Dáil debates

Tuesday, 14 February 2017

Ceisteanna - Questions

Urban Renewal Schemes

4:05 pm

Photo of Enda KennyEnda Kenny (Mayo, Fine Gael) | Oireachtas source

The projections for the project have grown from an initial estimate of under €2 million to over €12 million now. It is an important building. It is owned by DCC, which does not intend to dispose of it. We are working to see how best we can accommodate that and deal with it, but it is a substantial increase in the estimates, as the Deputy is aware.

Deputy Haughey mentioned the renaming of the area. It is a rebranding, as it were. Okay, the Deputy does not agree with it. It is to rebrand it without losing its identity and is to be carried out by the community itself. It may wish to do this, it may not wish to do it.

Deputy Howlin is right in talking about the Garda superintendent involved there. He has done a superb job with his members, both in dealing with understanding who the people are - their names, their families, their involvement in the community - and also dealing, of course, with the more serious issue of crime and gangland crime. That is one of the reasons why the Fitzgibbon Street station is an iconic building just up the road from Croke Park.
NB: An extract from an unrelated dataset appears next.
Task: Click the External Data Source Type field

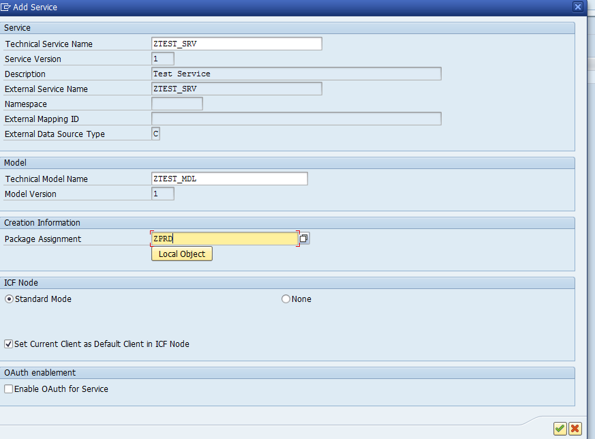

The intention is to re-open Fitzgibbon Street station as a really central Garda station within a stone's throw of half a dozen murders. There is some preparatory work to be done on that. The board of works has carried out its estimates and I expect that to move ahead shortly.

There is a whole list of smaller things that are important. Examples include the improvement works at the swimming pool, the public lighting upgrade, the painting of public lighting, signposts and all of these things to improve the general look of the area. This has been a central feature of what communities have said - broken footpaths, windows smashed, places that are overgrown and derelict - in terms of making an improvement in all of those things.

I refer, for example, to the Mountjoy Square railings, the restoration and the improvements, the public domain improvements, including roads resurfacing and realignment, vacant sites, hoardings, the Sheriff Street recreation centre equipment upgrade and sporting facilities for many of the communities such as indoor pitches, all-weather pitches, boxing clubs and all of the various measures. It will all be published on Thursday. Deputy Martin inquired about how it will be implemented. The intention is that it will be done by Dublin City Council, DCC, and some of the groups themselves. The implementation plan will be followed faithfully. There is money involved and sizeable allocations will be made to improve the general lot of the area in the coming years.